-- GIVEN ENTRIES follows --
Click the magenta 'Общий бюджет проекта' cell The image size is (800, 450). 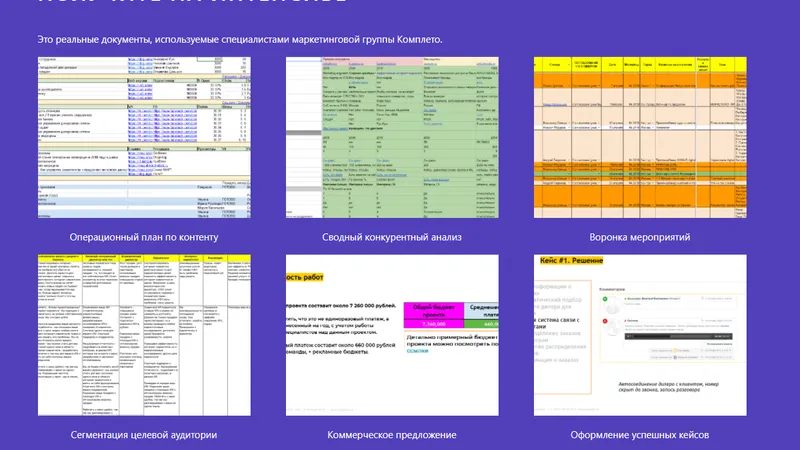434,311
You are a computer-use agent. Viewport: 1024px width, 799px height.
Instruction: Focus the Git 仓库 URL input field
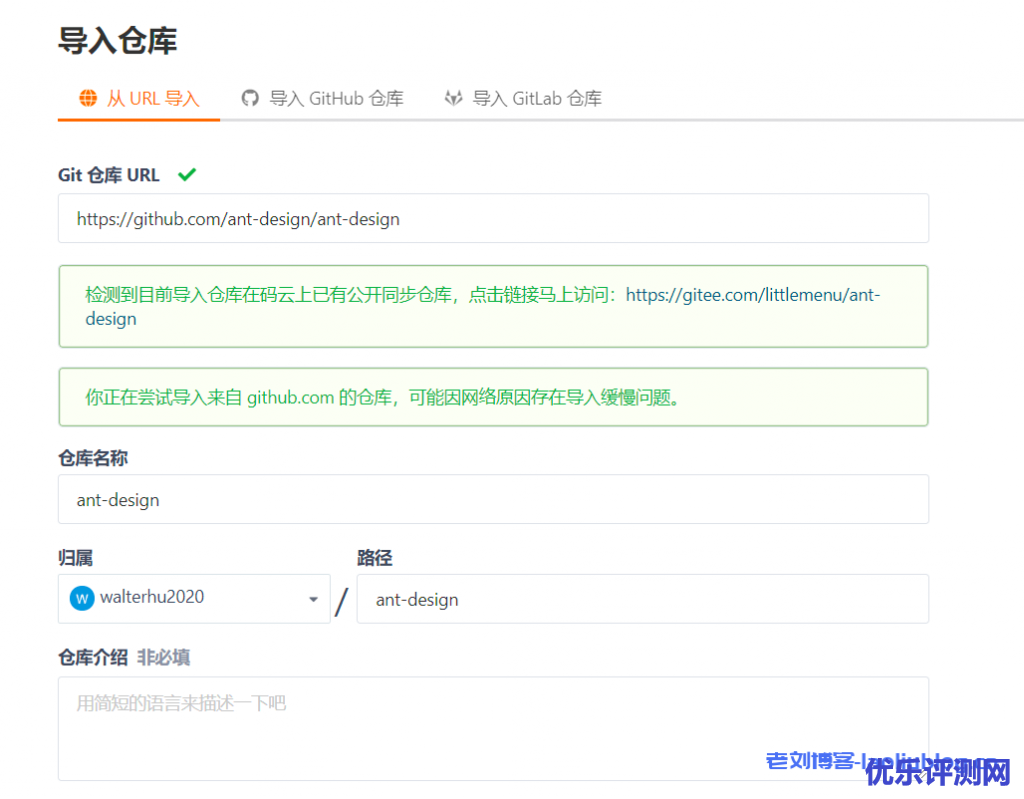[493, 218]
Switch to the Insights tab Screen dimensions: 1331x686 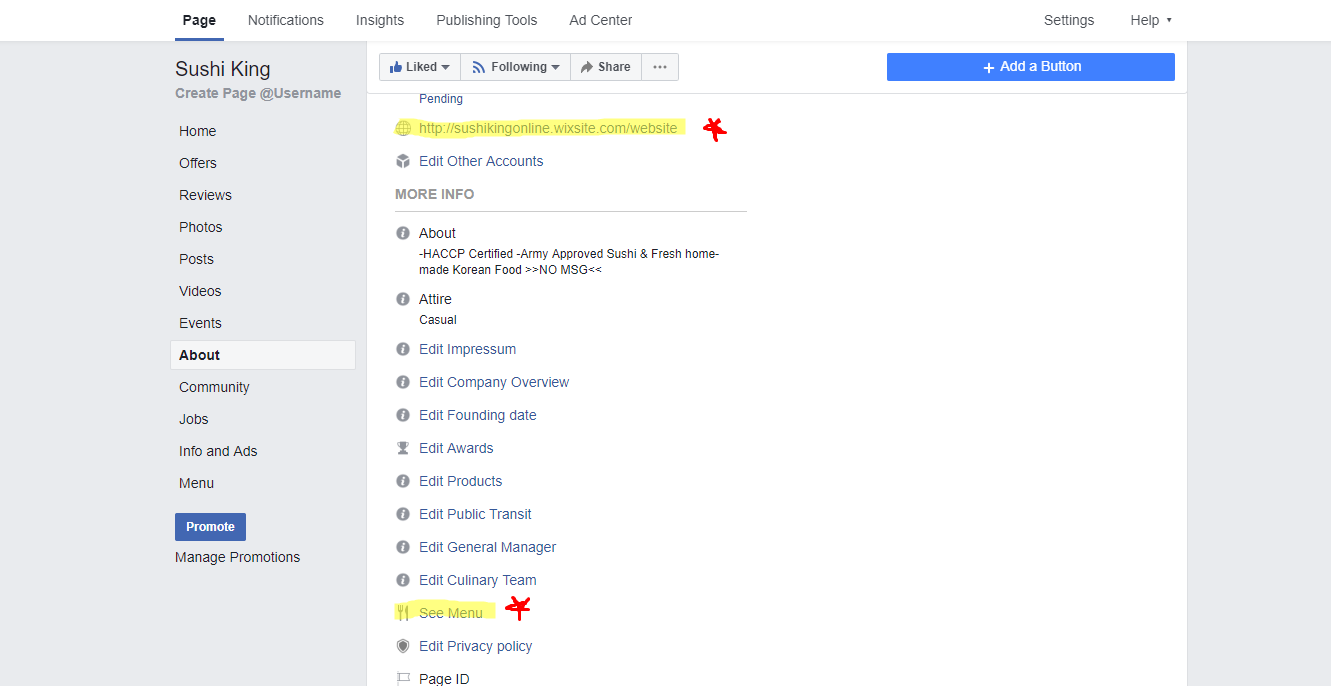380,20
-- GIVEN ENTRIES concluded --
-- GIVEN ENTRIES follows --
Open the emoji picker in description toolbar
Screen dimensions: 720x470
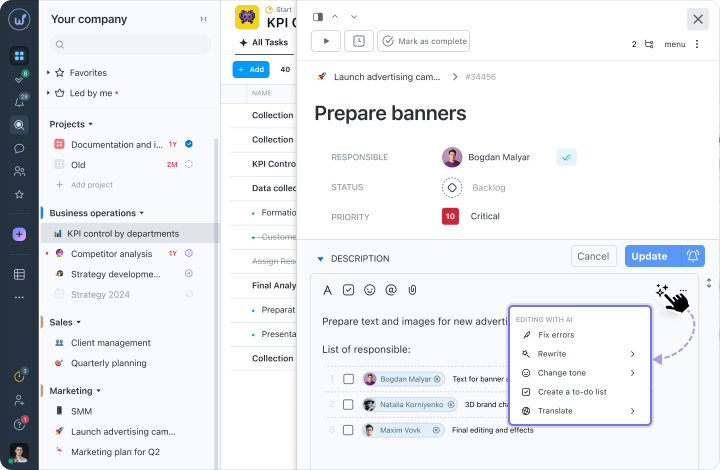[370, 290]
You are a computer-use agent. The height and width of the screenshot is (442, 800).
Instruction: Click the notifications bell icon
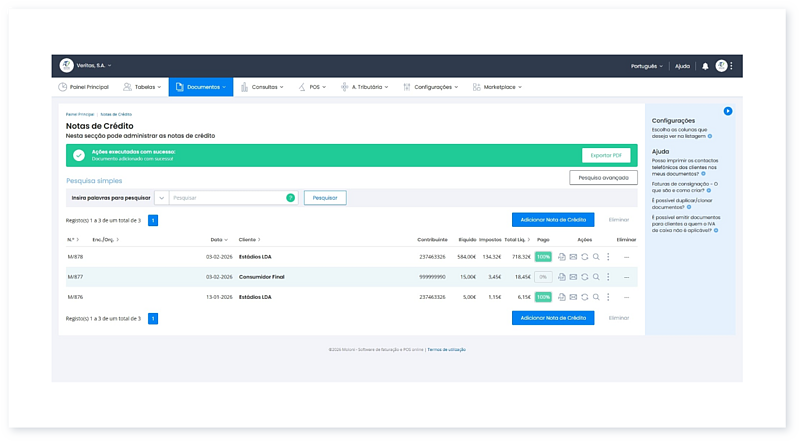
-- GIVEN ENTRIES concluded --
The records are given above. Copy each line in them that holds "height".

- _OUTPUT OF THE EXERCISE_
You are a computer-use agent. Viewport: 1024px width, 799px height.
You are a computer-use agent. The height and width of the screenshot is (442, 800).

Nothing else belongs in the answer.